Rewrite the forum thread on slow disk moves from "Do you have" to "routinely exceed 500MBps.", substituting "1 Gb/s" for every "1Gbps".

--- begin Passage given ---

I've recently upgraded my network stack to 10 gig. I've added "migration_unsecure: 1" to /etc/pve/datacenter.cfg and now live migrations routinely see over 600MBps.

Writing directly from the hosts using dd to the nfs shared storage also sees 600MBps.

However, when clicking on the "move disk" button to move a disk image from one storage to another, I never go above 100MBps.

Can this be improved somehow? Everything else works as expected with the 10 gig network upgrade except for this one feature.

Regards,

micush
 
Do you have any connections between the servers running at 1Gbps?

I know there has been some improvements recently on LM to use a different network than vmbr0.

However not sure if same has been done for storage migrations, so if your default is 1Gbps your be hitting the bandwidth limit here.
 
There are no 1 gig links anywhere.

All other functions routinely exceed 500MBps.

--- end Passage given ---
--- begin Data excerpt ---

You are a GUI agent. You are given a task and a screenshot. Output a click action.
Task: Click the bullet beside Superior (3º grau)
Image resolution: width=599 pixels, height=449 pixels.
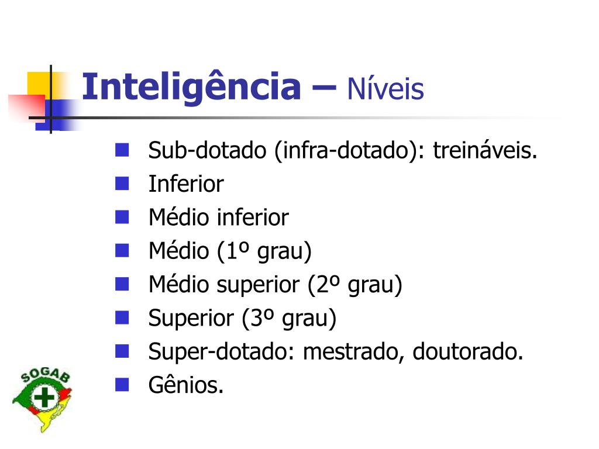[x=122, y=317]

--- end Data excerpt ---

• Solved problem
Do you have any connections between the servers running at 1 Gb/s?

I know there has been some improvements recently on LM to use a different network than vmbr0.

However not sure if same has been done for storage migrations, so if your default is 1 Gb/s your be hitting the bandwidth limit here.
 
There are no 1 gig links anywhere.

All other functions routinely exceed 500MBps.